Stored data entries

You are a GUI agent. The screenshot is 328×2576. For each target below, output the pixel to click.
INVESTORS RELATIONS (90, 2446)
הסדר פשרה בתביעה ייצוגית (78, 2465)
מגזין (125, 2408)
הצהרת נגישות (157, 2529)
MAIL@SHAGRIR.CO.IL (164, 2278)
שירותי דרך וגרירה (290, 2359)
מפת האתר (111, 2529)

---

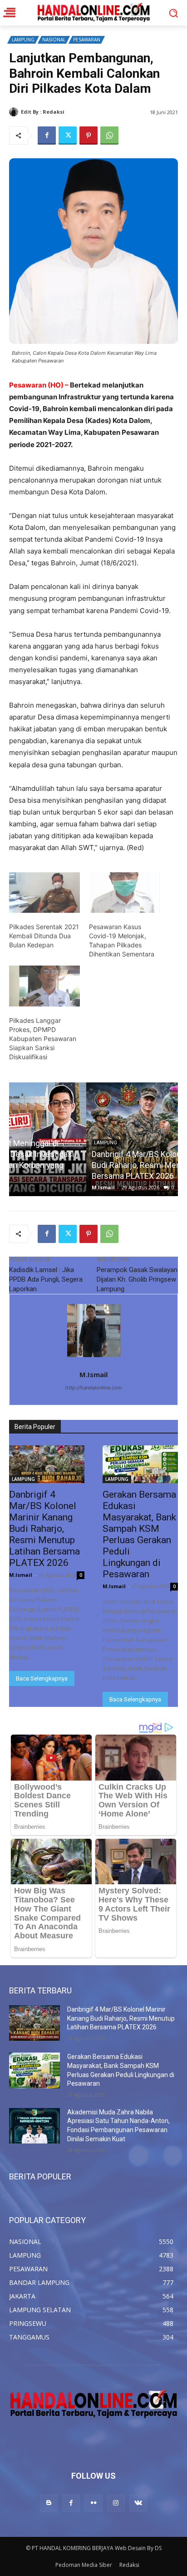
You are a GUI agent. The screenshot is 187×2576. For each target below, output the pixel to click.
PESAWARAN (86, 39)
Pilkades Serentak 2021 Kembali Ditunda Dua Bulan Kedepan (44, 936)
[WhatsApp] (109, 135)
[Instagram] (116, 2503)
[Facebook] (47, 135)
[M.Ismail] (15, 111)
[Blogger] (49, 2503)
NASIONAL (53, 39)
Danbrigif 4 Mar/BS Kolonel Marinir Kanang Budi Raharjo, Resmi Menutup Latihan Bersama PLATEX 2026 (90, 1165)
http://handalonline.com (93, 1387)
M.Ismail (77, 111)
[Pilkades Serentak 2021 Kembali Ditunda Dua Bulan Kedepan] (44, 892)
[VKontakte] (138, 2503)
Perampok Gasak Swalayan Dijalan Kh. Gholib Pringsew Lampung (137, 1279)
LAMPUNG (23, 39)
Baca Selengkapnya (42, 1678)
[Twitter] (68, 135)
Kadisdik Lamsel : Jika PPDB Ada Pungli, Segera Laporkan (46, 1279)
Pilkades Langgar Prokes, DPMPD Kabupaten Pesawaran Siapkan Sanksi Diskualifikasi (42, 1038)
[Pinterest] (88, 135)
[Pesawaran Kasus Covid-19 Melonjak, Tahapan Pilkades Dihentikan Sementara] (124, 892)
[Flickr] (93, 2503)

» EXERCISE
Every line from the line containing "[Instagram] (116, 2503)" through the line containing "[Flickr] (93, 2503)" in the records above must be retyped exactly. Leave out the rest.

» ANSWER SPACE
[Instagram] (116, 2503)
[Facebook] (47, 135)
[M.Ismail] (15, 111)
[Blogger] (49, 2503)
NASIONAL (53, 39)
Danbrigif 4 Mar/BS Kolonel Marinir Kanang Budi Raharjo, Resmi Menutup Latihan Bersama PLATEX 2026 (90, 1165)
http://handalonline.com (93, 1387)
M.Ismail (77, 111)
[Pilkades Serentak 2021 Kembali Ditunda Dua Bulan Kedepan] (44, 892)
[VKontakte] (138, 2503)
Perampok Gasak Swalayan Dijalan Kh. Gholib Pringsew Lampung (137, 1279)
LAMPUNG (23, 39)
Baca Selengkapnya (42, 1678)
[Twitter] (68, 135)
Kadisdik Lamsel : Jika PPDB Ada Pungli, Segera Laporkan (46, 1279)
Pilkades Langgar Prokes, DPMPD Kabupaten Pesawaran Siapkan Sanksi Diskualifikasi (42, 1038)
[Pinterest] (88, 135)
[Pesawaran Kasus Covid-19 Melonjak, Tahapan Pilkades Dihentikan Sementara] (124, 892)
[Flickr] (93, 2503)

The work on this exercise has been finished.